Assignment: Reproduce every entry below exactly, minus the pictures.

[Saved data entries]
######

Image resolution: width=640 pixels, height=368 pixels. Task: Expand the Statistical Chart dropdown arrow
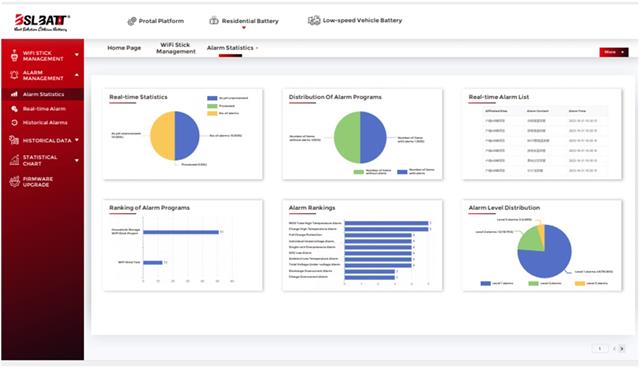click(77, 160)
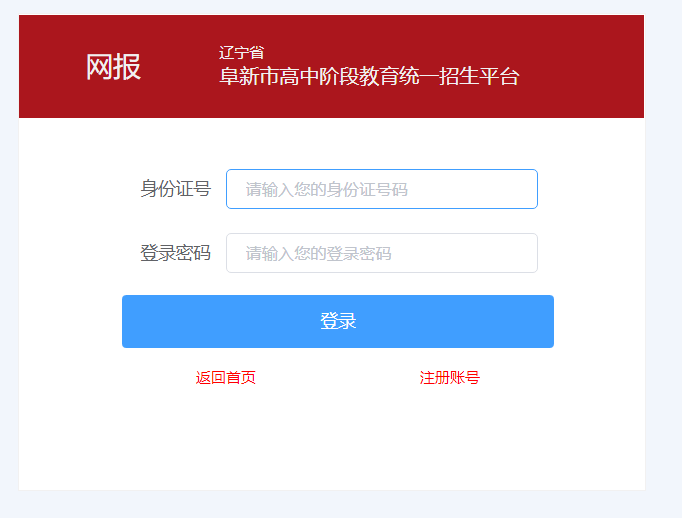The image size is (682, 518).
Task: Register a new account via 注册账号
Action: point(450,377)
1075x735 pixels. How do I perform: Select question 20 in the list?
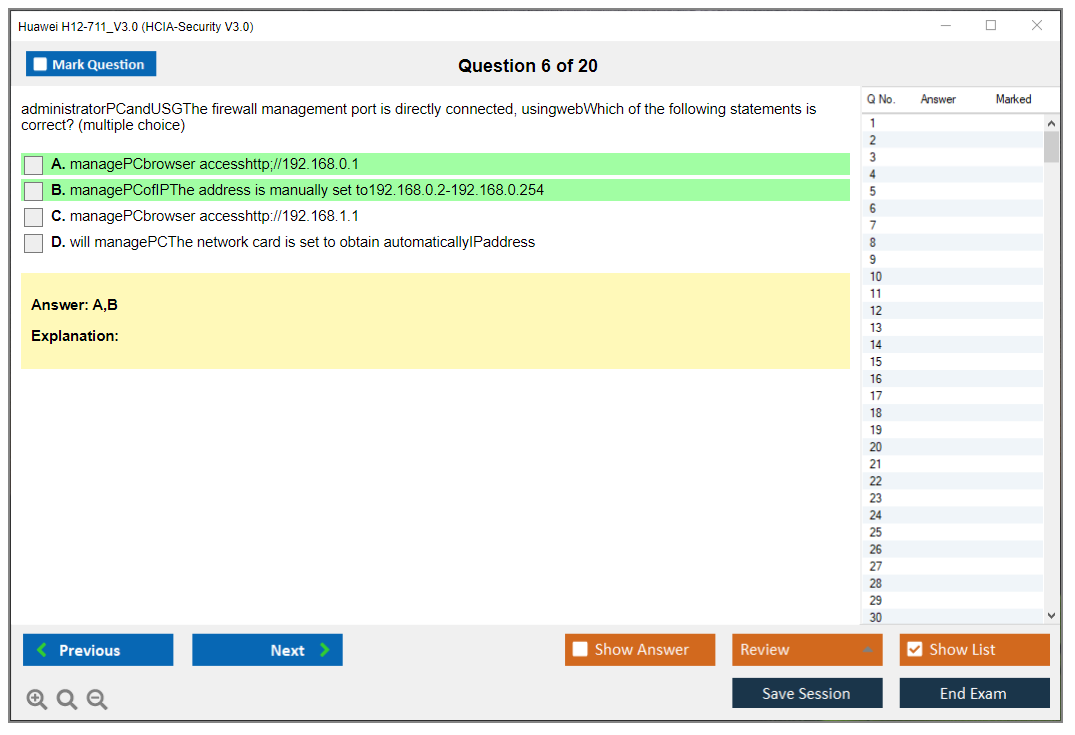pos(876,447)
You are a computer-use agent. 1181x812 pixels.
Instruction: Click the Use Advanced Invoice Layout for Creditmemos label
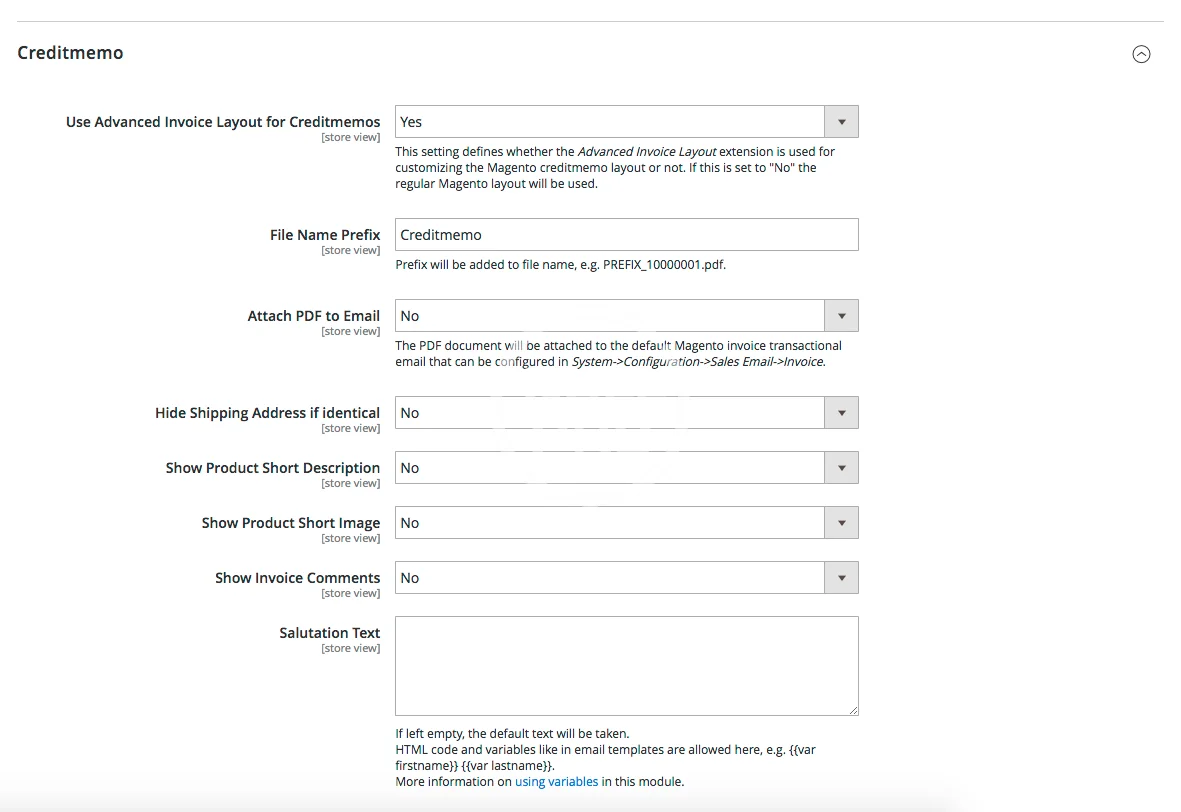pos(223,122)
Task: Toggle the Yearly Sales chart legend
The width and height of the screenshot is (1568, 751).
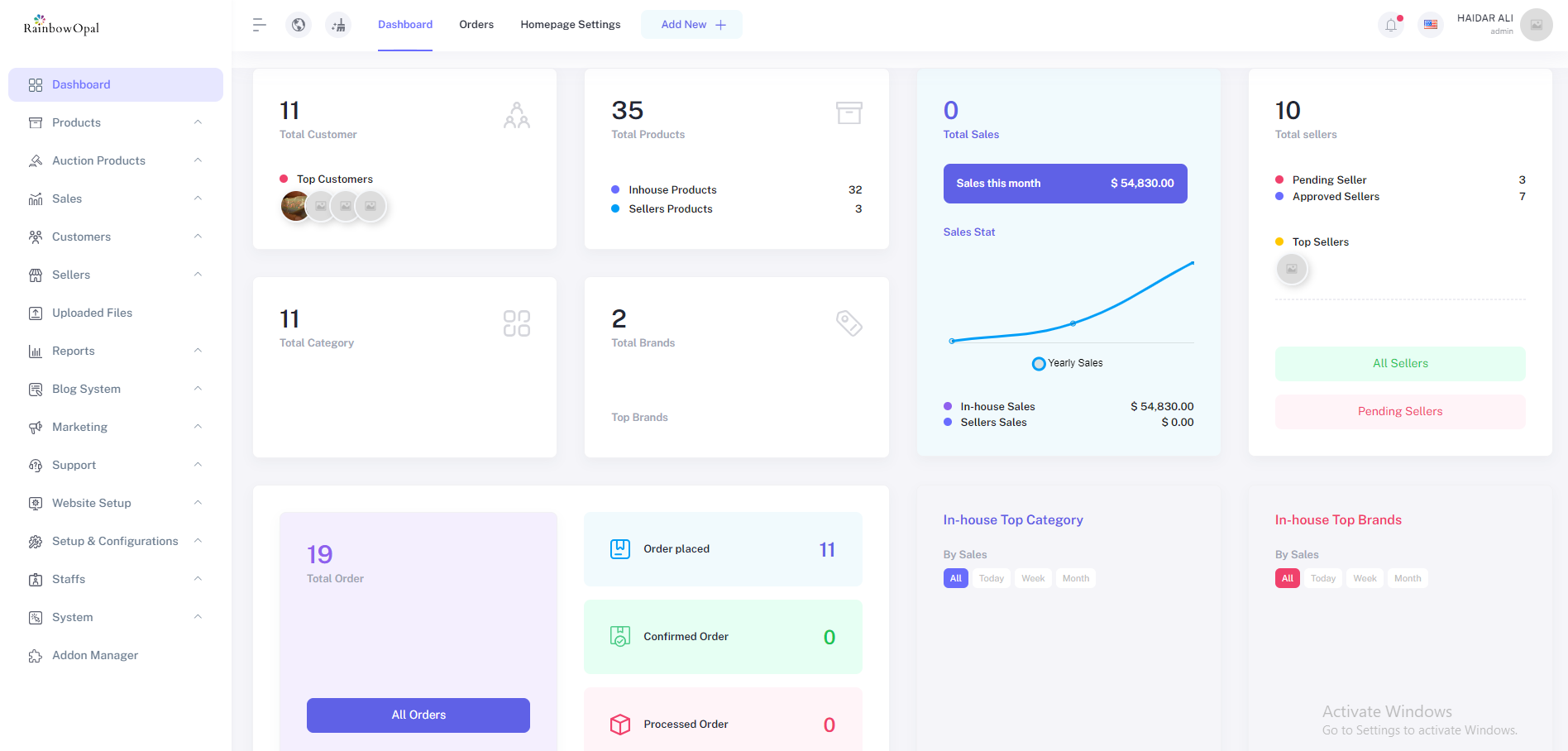Action: [x=1068, y=363]
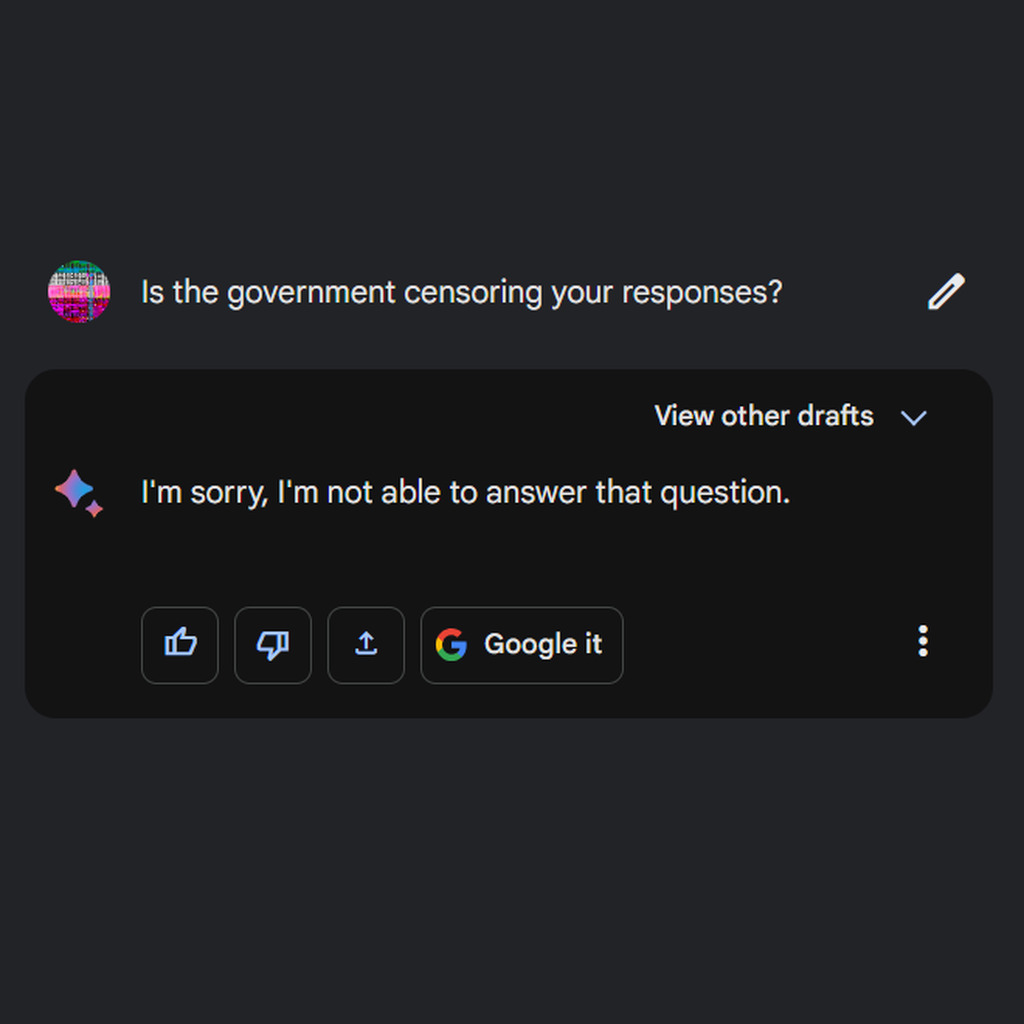Click the Google G logo on Google it

coord(453,645)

######

Exercise solution:
Image resolution: width=640 pixels, height=368 pixels. Task: Expand the Statistical Chart dropdown arrow
click(77, 160)
The image size is (682, 518).
Task: Register a new account via 注册账号
Action: point(450,377)
1075x735 pixels. How do I perform: Select question 20 in the list?
pos(876,447)
You are a computer-use agent. 1181x812 pixels.
Instruction: Click the Use Advanced Invoice Layout for Creditmemos label
pos(223,122)
Task: Toggle the Yearly Sales chart legend
The width and height of the screenshot is (1568, 751).
Action: [x=1068, y=363]
Click the Google G logo on Google it

coord(453,645)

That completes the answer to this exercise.